Material provided:
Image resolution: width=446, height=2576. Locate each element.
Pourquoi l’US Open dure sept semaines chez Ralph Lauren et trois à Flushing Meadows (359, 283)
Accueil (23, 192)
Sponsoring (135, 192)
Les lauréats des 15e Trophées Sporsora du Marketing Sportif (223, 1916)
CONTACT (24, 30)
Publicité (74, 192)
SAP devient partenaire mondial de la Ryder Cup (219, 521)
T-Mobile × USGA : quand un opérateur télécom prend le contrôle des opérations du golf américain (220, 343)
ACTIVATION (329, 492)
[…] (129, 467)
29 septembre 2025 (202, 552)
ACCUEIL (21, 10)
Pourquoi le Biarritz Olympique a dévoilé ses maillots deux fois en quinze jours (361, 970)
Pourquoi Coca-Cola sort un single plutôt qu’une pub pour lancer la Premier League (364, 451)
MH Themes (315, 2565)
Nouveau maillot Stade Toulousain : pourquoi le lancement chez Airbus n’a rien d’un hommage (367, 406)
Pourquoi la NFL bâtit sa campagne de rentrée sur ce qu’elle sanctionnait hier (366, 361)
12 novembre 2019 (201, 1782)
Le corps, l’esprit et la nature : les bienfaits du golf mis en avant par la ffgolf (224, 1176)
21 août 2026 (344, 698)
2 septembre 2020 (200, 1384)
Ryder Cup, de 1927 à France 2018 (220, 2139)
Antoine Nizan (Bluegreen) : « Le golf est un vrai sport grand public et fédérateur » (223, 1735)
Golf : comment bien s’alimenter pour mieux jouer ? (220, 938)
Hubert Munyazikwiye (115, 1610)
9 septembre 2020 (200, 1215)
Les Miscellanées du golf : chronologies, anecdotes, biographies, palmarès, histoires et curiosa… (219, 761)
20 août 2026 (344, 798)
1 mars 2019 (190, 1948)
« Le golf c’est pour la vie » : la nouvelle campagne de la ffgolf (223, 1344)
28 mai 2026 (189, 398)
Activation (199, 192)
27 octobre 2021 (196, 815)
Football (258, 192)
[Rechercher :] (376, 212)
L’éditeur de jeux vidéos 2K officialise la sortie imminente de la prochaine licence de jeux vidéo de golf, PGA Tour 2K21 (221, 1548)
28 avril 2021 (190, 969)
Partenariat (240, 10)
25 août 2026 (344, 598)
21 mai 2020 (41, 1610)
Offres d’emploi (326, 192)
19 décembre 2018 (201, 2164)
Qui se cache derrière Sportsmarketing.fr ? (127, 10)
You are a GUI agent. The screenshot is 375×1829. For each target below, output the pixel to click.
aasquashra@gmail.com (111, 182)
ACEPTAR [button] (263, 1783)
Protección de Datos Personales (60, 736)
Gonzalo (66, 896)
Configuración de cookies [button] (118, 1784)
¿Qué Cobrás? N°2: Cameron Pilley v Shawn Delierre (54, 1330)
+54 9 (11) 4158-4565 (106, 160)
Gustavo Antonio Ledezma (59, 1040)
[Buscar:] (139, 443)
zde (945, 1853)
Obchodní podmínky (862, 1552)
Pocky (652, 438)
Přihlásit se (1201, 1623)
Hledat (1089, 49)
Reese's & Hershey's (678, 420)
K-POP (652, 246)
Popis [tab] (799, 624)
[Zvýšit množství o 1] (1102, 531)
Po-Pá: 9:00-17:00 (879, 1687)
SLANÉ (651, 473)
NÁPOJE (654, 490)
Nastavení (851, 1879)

What is expected: Copy all of the records above line for line, with no changes to wording or order.

Written answer:
Image resolution: width=446, height=2576. Locate each element.
Pourquoi l’US Open dure sept semaines chez Ralph Lauren et trois à Flushing Meadows (359, 283)
Accueil (23, 192)
Sponsoring (135, 192)
Les lauréats des 15e Trophées Sporsora du Marketing Sportif (223, 1916)
CONTACT (24, 30)
Publicité (74, 192)
SAP devient partenaire mondial de la Ryder Cup (219, 521)
T-Mobile × USGA : quand un opérateur télécom prend le contrôle des opérations du golf américain (220, 343)
ACTIVATION (329, 492)
[…] (129, 467)
29 septembre 2025 (202, 552)
ACCUEIL (21, 10)
Pourquoi le Biarritz Olympique a dévoilé ses maillots deux fois en quinze jours (361, 970)
Pourquoi Coca-Cola sort un single plutôt qu’une pub pour lancer la Premier League (364, 451)
MH Themes (315, 2565)
Nouveau maillot Stade Toulousain : pourquoi le lancement chez Airbus n’a rien d’un hommage (367, 406)
Pourquoi la NFL bâtit sa campagne de rentrée sur ce qu’elle sanctionnait hier (366, 361)
12 novembre 2019 (201, 1782)
Le corps, l’esprit et la nature : les bienfaits du golf mis en avant par la ffgolf (224, 1176)
21 août 2026 (344, 698)
2 septembre 2020 (200, 1384)
Ryder Cup, de 1927 à France 2018 (220, 2139)
Antoine Nizan (Bluegreen) : « Le golf est un vrai sport grand public et fédérateur » (223, 1735)
Golf : comment bien s’alimenter pour mieux jouer ? (220, 938)
Hubert Munyazikwiye (115, 1610)
9 septembre 2020 (200, 1215)
Les Miscellanées du golf : chronologies, anecdotes, biographies, palmarès, histoires et curiosa… (219, 761)
20 août 2026 (344, 798)
1 mars 2019 (190, 1948)
« Le golf c’est pour la vie » : la nouvelle campagne de la ffgolf (223, 1344)
28 mai 2026 (189, 398)
Activation (199, 192)
27 octobre 2021 (196, 815)
Football (258, 192)
[Rechercher :] (376, 212)
L’éditeur de jeux vidéos 2K officialise la sortie imminente de la prochaine licence de jeux vidéo de golf, PGA Tour 2K21 (221, 1548)
28 avril 2021 (190, 969)
Partenariat (240, 10)
25 août 2026 (344, 598)
21 mai 2020 (41, 1610)
Offres d’emploi (326, 192)
19 décembre 2018 (201, 2164)
Qui se cache derrière Sportsmarketing.fr ? (127, 10)
You are a GUI agent. The screenshot is 375×1829. For each target below, output the pixel to click.
aasquashra@gmail.com (111, 182)
ACEPTAR [button] (263, 1783)
Protección de Datos Personales (60, 736)
Gonzalo (66, 896)
Configuración de cookies [button] (118, 1784)
¿Qué Cobrás? N°2: Cameron Pilley v Shawn Delierre (54, 1330)
+54 9 (11) 4158-4565 (106, 160)
Gustavo Antonio Ledezma (59, 1040)
[Buscar:] (139, 443)
zde (945, 1853)
Obchodní podmínky (862, 1552)
Pocky (652, 438)
Přihlásit se (1201, 1623)
Hledat (1089, 49)
Reese's & Hershey's (678, 420)
K-POP (652, 246)
Popis [tab] (799, 624)
[Zvýšit množství o 1] (1102, 531)
Po-Pá: 9:00-17:00 (879, 1687)
SLANÉ (651, 473)
NÁPOJE (654, 490)
Nastavení (851, 1879)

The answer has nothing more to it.